By HELEN KENNEDY and RICHARD HUFF Daily News Staff Writers

ep. Gary Condit will finally talk publicly about the disappearance of his lover Chandra Levy when he sits down for a 30-minute interview Thursday with ABC's Connie Chung.

The interview, to be taped in Condit's home district of Modesto, Calif., will break a nearly four-month public silence that has baffled colleagues and fueled widespread suspicion about his relationship with the missing intern.

It will air at 10 p.m. on "PrimeTime Thursday." "There are no ground rules," said ABC News spokesman Todd Polkes.
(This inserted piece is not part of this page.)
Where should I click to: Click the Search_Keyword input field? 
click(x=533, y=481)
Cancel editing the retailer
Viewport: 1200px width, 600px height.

According to Polkes, the interview is set to be a one-on-one with Chung and Condit. There was no word yet as to whether the Democratic congressman's wife, Carolyn, will appear on the program.

Condit, who is gearing up to run for another term in 2002, is also mass-mailing a letter to his constituents and plans to give at least one print interview, aides say.

"The congressman has fully responded to all questions put to him by law enforcement authorities trying to find Ms. Levy," Condit's office said in a written statement. "He can now address in a public forum the issues that have been raised over the past three months."

In landing the interview, Chung notched one of the biggest "gets" in network news since Monica Lewinsky went public with Barbara Walters in 1999 on the news magazine "20/20" — also on ABC. Dozens of network producers were vying to land Condit.

Billy Martin, lawyer for the missing 24-year-old's parents, said he looks forward to hearing what Condit has to say for himself.

"It's been 110 days in coming. We think it's time," he said on CNBC.

But Martin said he'd rather see Condit grilled by his private eyes instead of a network anchor. "I think he's fighting more for his political life than he is helping Dr. and Mrs. Levy find their daughter," he said.

Lawyer Don Vance, a close friend of the Levys who is heading a drive to force Condit's resignation, was skeptical.

"The one question I would really like to hear him answer is: 'Why won't you sit down and speak at length with the Levys' investigators?' If he did that, he could dispel once and for all this horrible feeling they have that he's involved."

Chung, who has not covered the Levy story, nevertheless worked very hard to get the interview. "She was a dogged reporter," Polkes said.